Come riportato dall’azienda, da luglio a settembre i ricavi sono aumentati del 3,6% su base annua. Il risultato finale è dunque di 3,48 miliardi di dollari, al di sopra delle previsioni degli analisti, che invece stimavano 3,38 miliardi, secondo i dati compilati da FactSet. In totale, l’utile netto è stato di 47 milioni di dollari, rispetto ai 52 milioni attesi. Invece, l’utile per azione rettificato si è attestato a 13 centesimi, leggermente inferiore ai 15 centesimi stimati dagli analisti. Da agosto il gruppo statunitense aveva avvertito l’impatto dei dazi pari a 100 milioni di dollari: per questo sta ottimizzando la propria impronta produttiva per avvicinare la produzione ai consumatori.

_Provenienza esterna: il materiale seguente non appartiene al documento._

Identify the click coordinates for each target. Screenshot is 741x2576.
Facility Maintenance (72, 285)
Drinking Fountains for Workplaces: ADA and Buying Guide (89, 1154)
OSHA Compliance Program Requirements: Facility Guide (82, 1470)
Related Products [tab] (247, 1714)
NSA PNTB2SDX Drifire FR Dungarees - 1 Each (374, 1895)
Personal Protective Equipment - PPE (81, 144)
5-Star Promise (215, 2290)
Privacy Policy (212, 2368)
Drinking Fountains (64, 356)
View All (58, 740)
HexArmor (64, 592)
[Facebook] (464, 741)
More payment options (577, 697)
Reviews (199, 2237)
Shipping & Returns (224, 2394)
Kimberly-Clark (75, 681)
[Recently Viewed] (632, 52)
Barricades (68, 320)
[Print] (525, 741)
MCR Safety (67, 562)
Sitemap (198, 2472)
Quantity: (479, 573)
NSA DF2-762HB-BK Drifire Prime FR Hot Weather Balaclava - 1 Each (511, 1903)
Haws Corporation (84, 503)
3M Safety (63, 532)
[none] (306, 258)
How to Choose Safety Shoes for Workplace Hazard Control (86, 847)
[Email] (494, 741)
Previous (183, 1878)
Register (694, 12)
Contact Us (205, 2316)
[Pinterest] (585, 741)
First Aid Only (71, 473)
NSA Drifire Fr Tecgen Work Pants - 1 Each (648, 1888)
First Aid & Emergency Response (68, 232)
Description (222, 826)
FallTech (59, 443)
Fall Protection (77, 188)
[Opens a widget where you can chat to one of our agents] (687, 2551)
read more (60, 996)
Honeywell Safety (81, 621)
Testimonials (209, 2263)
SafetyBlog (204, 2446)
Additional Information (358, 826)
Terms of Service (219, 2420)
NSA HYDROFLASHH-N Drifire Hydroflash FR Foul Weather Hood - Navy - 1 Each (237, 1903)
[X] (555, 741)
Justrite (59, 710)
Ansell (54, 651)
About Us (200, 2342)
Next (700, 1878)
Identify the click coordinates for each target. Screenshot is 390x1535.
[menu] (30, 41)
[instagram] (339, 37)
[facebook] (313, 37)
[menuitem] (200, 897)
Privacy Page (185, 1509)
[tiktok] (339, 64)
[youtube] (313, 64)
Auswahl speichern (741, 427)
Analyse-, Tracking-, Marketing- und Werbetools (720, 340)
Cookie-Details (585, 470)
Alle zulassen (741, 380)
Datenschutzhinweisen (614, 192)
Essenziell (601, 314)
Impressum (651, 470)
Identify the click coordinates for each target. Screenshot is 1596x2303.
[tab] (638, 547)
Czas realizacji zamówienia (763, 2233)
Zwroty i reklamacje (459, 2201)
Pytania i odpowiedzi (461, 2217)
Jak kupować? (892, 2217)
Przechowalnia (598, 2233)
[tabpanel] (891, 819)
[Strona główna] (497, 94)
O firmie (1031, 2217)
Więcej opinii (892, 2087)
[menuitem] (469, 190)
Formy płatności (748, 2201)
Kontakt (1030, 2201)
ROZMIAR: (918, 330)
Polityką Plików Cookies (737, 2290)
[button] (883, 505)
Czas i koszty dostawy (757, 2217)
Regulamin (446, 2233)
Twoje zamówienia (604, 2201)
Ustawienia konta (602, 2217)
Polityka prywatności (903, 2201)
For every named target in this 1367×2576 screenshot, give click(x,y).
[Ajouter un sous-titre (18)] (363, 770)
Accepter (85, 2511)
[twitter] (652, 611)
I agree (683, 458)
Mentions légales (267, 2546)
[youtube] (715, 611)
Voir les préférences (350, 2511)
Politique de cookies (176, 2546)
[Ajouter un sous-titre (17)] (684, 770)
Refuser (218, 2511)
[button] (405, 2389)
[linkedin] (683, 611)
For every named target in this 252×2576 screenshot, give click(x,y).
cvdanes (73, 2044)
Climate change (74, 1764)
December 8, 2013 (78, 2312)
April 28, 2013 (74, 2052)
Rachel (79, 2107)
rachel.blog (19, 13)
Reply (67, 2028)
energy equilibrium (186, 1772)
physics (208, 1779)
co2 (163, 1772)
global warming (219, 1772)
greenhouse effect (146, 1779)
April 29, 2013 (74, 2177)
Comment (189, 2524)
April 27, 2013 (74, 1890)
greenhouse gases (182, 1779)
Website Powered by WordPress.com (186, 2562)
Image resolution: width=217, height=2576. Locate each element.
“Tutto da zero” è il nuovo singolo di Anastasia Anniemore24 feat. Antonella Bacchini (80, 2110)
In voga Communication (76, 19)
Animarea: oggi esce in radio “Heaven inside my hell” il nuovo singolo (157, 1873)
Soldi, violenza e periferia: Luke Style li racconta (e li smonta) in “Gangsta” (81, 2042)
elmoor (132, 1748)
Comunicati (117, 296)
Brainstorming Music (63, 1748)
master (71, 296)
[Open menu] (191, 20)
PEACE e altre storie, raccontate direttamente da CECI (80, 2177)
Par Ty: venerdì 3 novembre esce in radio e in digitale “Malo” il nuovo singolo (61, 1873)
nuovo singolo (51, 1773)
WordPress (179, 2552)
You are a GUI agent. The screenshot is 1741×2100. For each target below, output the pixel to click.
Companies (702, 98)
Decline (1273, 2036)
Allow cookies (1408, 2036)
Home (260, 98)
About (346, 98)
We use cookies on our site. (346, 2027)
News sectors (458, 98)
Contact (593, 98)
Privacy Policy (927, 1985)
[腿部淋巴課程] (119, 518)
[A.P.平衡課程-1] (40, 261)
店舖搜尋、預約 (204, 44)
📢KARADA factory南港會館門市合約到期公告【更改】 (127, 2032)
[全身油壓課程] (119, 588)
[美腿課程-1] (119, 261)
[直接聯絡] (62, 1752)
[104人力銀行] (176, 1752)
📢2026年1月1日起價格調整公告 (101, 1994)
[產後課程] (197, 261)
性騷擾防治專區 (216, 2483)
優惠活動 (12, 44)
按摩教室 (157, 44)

Tra le strategie c’è anche quella di ridurre le scorte e le attività promozionali per poter così compensare l’aumento dei costi, che pesa sul settore retail a livello globale. Come dichiarato in un comunicato da de La Faverie, “Abbiamo iniziato bene l’anno fiscale 2026, guadagnando quote di mercato in diverse aree strategiche chiave e migliorando la redditività. Questi risultati rafforzano la nostra fiducia nelle prospettive finanziarie per l’anno fiscale 2026”. Inoltre, il gruppo ha rivelato i dettagli piano di ristrutturazione annunciato a febbraio: si parla di un costo compreso tra 1,2 e 1,6 miliardi di dollari al lordo delle imposte, e la riduzione di 5.800-7.000 posizioni entro la fine del 2026.